→ Assignment
Return the lines below that contain "screenshot".

Records: Begin

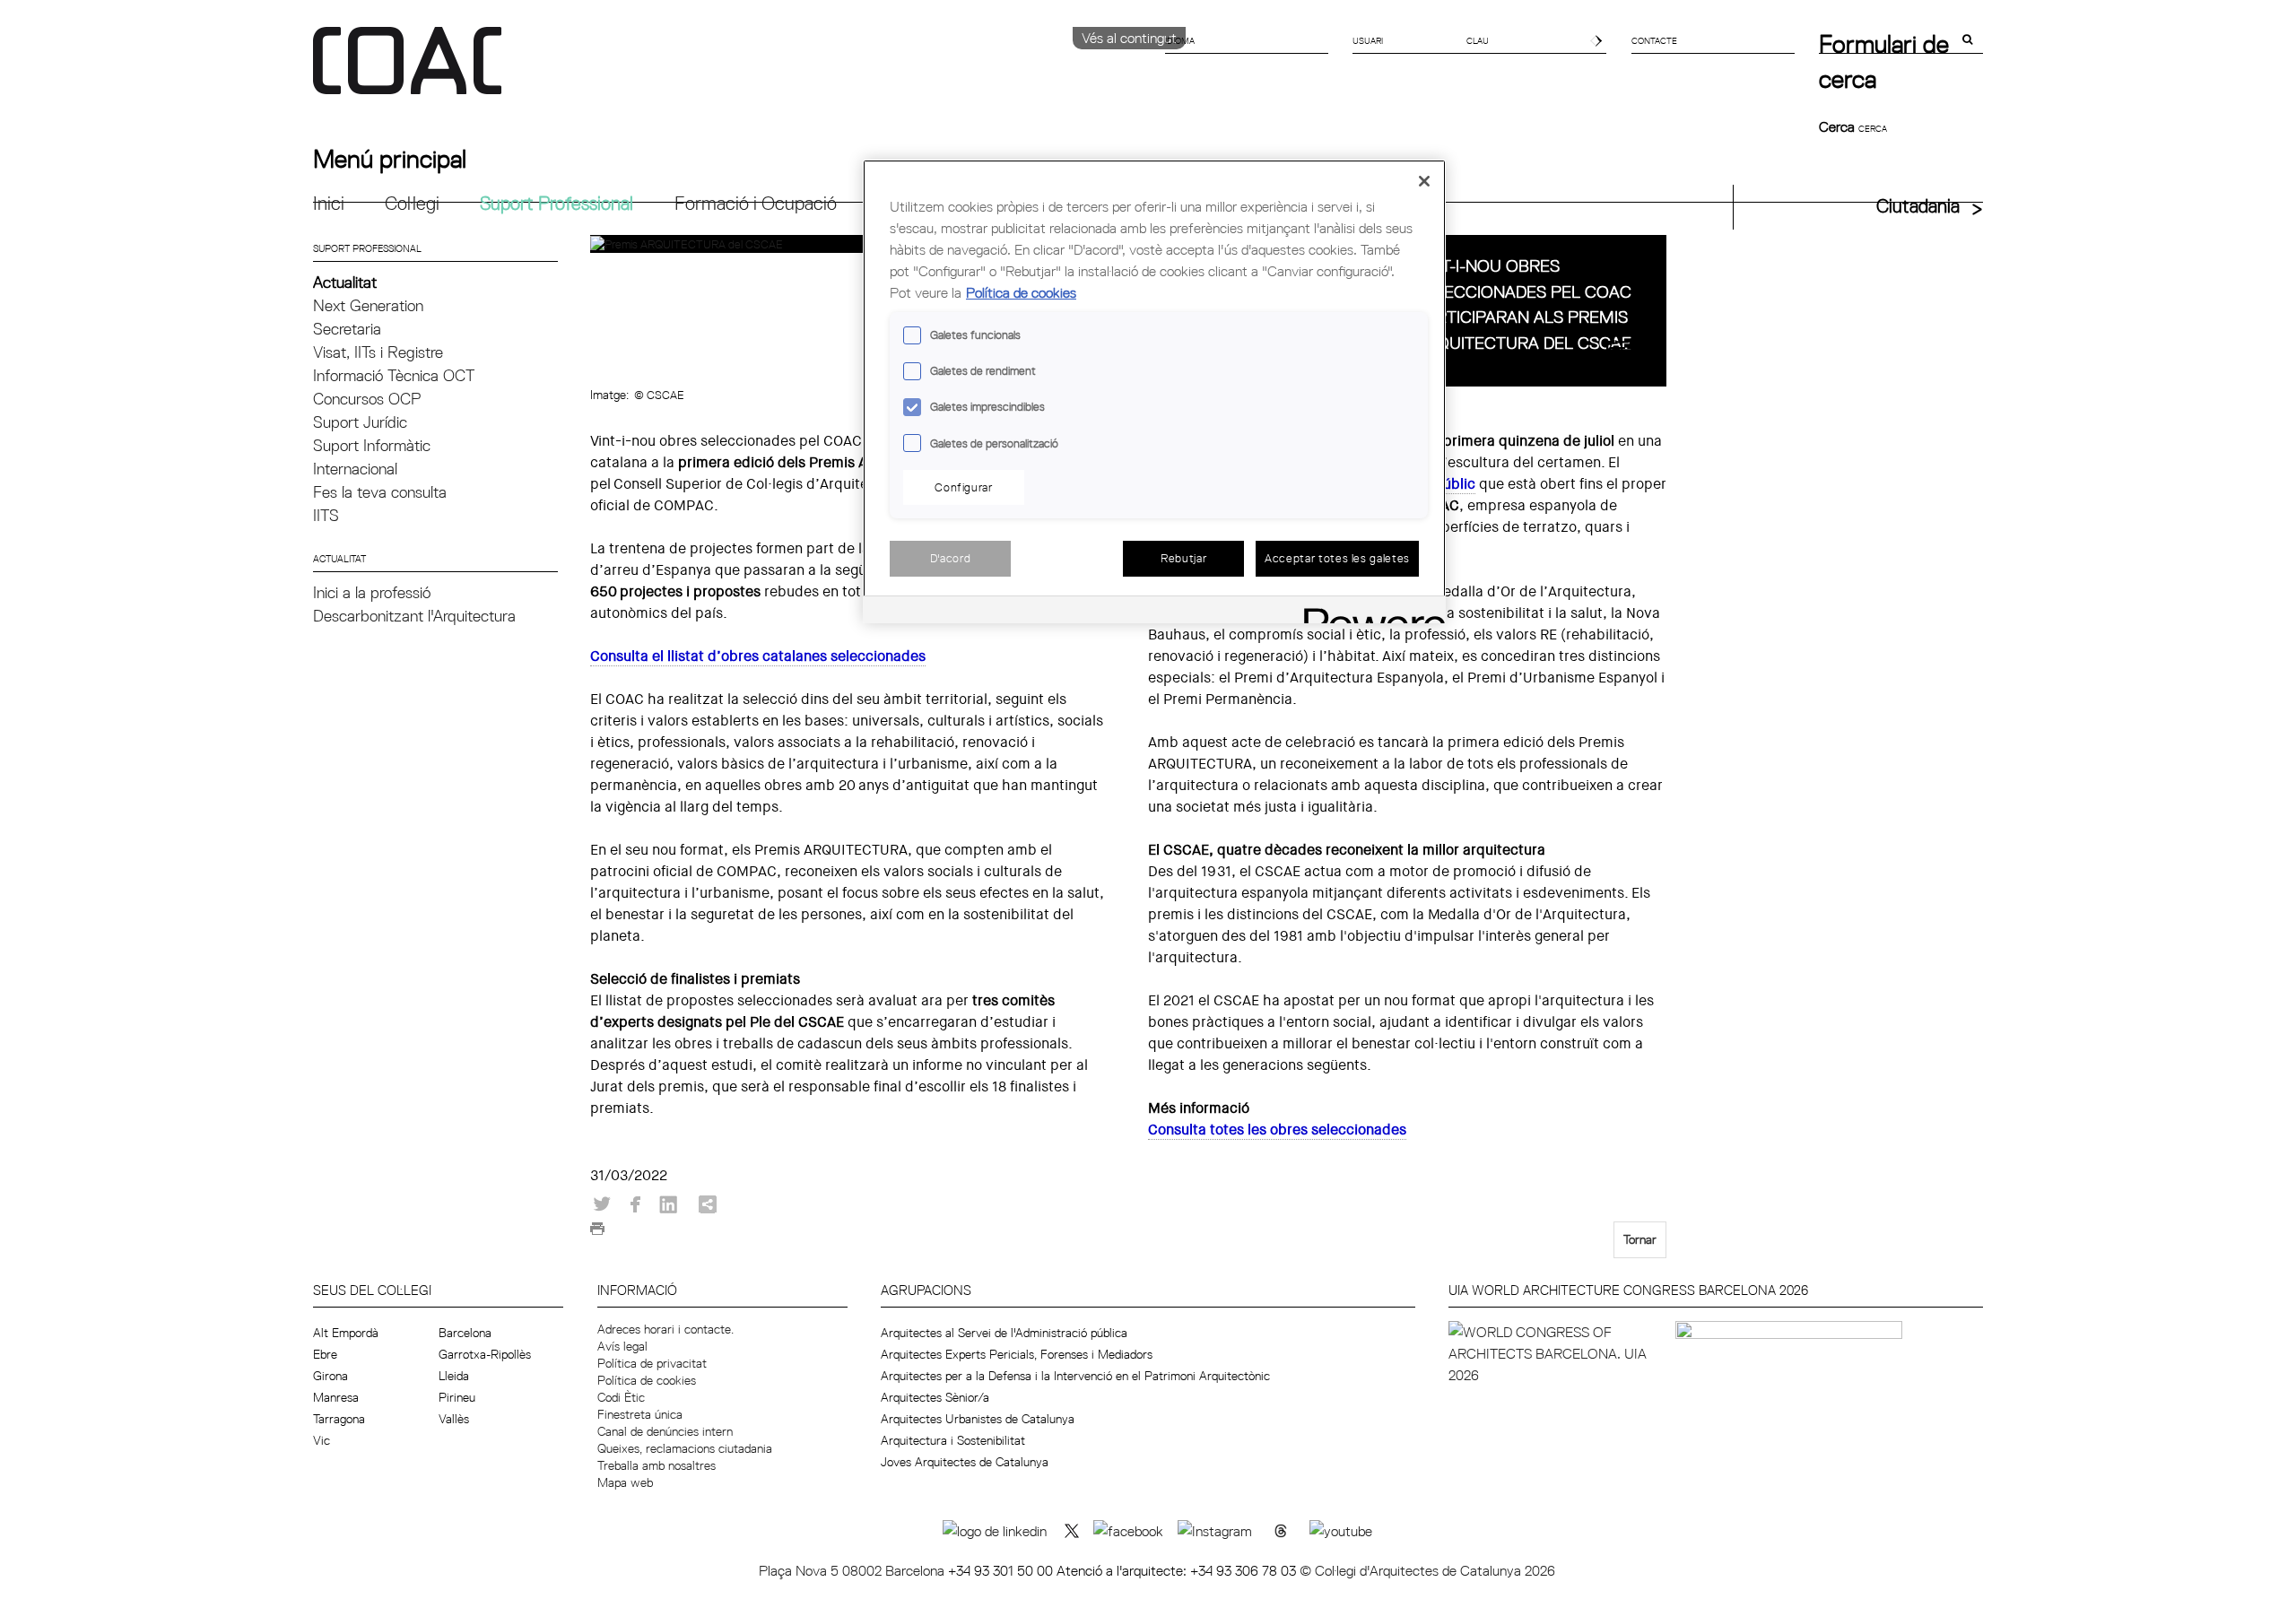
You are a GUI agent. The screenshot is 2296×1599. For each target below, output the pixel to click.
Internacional (355, 468)
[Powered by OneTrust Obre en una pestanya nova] (1368, 612)
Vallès (454, 1419)
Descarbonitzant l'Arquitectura (414, 615)
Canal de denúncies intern (665, 1431)
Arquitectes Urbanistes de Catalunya (977, 1419)
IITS (326, 515)
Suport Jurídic (360, 422)
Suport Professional (556, 203)
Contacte (1654, 40)
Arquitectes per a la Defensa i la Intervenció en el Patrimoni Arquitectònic (1075, 1376)
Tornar (1640, 1239)
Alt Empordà (345, 1333)
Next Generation (368, 305)
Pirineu (457, 1397)
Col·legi (412, 203)
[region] (1154, 391)
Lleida (454, 1376)
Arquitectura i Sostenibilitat (953, 1440)
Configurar (964, 487)
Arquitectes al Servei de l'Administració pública (1004, 1333)
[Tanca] (1424, 181)
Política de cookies (646, 1380)
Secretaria (347, 328)
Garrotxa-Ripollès (485, 1354)
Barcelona (465, 1333)
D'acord (950, 558)
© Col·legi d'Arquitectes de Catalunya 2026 (1427, 1570)
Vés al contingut (1129, 38)
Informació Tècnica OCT (393, 375)
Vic (321, 1440)
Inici (328, 203)
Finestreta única (640, 1414)
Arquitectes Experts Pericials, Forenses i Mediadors (1016, 1354)
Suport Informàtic (371, 445)
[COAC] (730, 71)
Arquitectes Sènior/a (935, 1397)
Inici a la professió (371, 592)
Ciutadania (1918, 206)
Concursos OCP (367, 398)
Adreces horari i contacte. (665, 1329)
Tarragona (339, 1419)
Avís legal (622, 1346)
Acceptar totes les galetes (1337, 558)
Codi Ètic (621, 1397)
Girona (330, 1376)
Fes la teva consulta (380, 492)
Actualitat (345, 282)
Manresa (336, 1397)
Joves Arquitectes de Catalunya (964, 1462)
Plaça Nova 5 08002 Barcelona (853, 1570)
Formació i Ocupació (755, 203)
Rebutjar (1183, 558)
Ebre (325, 1354)
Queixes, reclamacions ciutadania (684, 1448)
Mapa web (625, 1482)
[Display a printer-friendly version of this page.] (597, 1234)
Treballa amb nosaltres (656, 1465)
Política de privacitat (652, 1363)
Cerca (1838, 126)
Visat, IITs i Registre (378, 352)
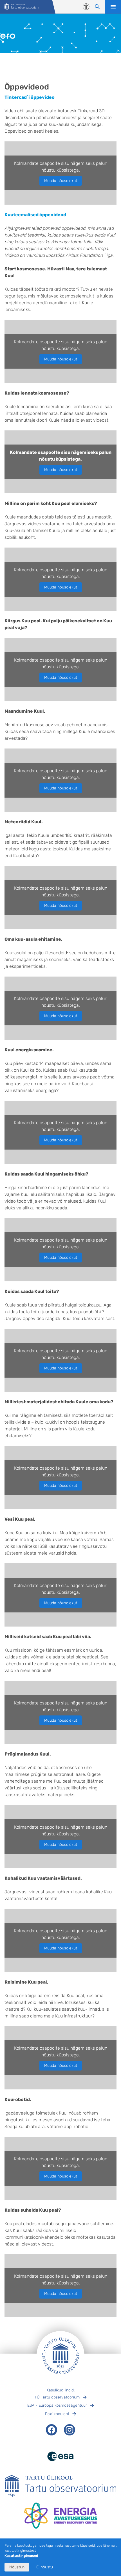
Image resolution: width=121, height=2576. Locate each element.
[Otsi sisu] (97, 6)
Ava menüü (113, 7)
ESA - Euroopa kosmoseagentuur (57, 2405)
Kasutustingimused (21, 2556)
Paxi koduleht (57, 2413)
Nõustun (16, 2567)
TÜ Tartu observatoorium (57, 2397)
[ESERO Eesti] (22, 6)
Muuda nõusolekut (60, 180)
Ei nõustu (44, 2567)
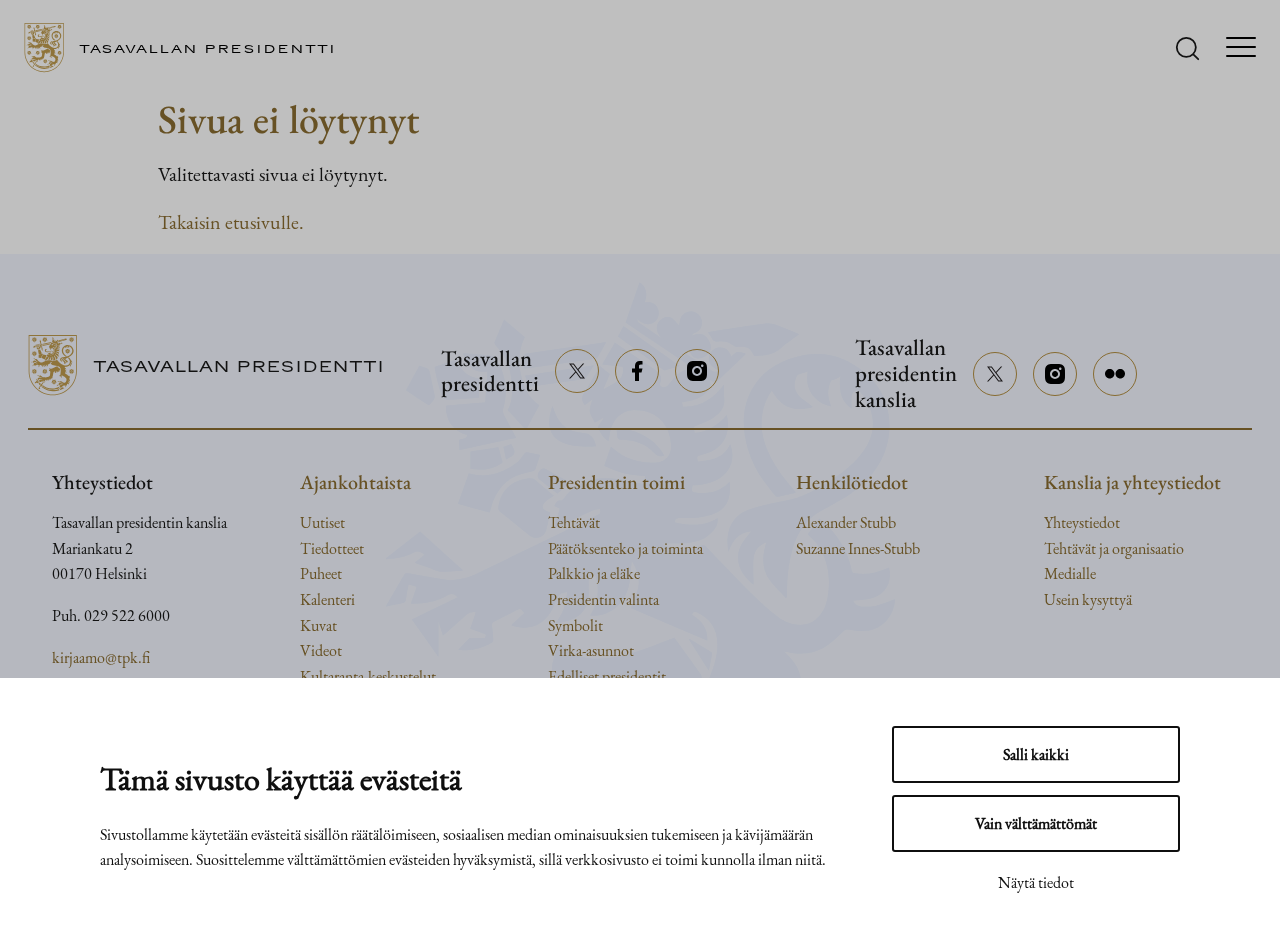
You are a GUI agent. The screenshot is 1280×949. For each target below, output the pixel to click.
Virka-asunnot (591, 650)
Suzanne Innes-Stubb (858, 548)
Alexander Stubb (846, 522)
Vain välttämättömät (1036, 823)
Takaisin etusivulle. (231, 222)
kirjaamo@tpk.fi (101, 657)
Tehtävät (574, 522)
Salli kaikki (1036, 754)
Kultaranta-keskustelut (368, 676)
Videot (321, 650)
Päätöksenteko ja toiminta (625, 548)
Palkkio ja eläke (594, 573)
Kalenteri (327, 599)
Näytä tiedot (1036, 882)
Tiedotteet (332, 548)
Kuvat (318, 625)
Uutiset (322, 522)
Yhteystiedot (1082, 522)
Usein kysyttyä (1088, 599)
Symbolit (575, 625)
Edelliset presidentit (607, 676)
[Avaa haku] (1187, 48)
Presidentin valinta (603, 599)
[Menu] (1241, 48)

Records: End

→ Written solution
You are a GUI agent. The screenshot is 2296×1599. For each target below, output the pixel to click.
You are a GUI agent. The screenshot is 1280×949. For each target below, output the pixel to click.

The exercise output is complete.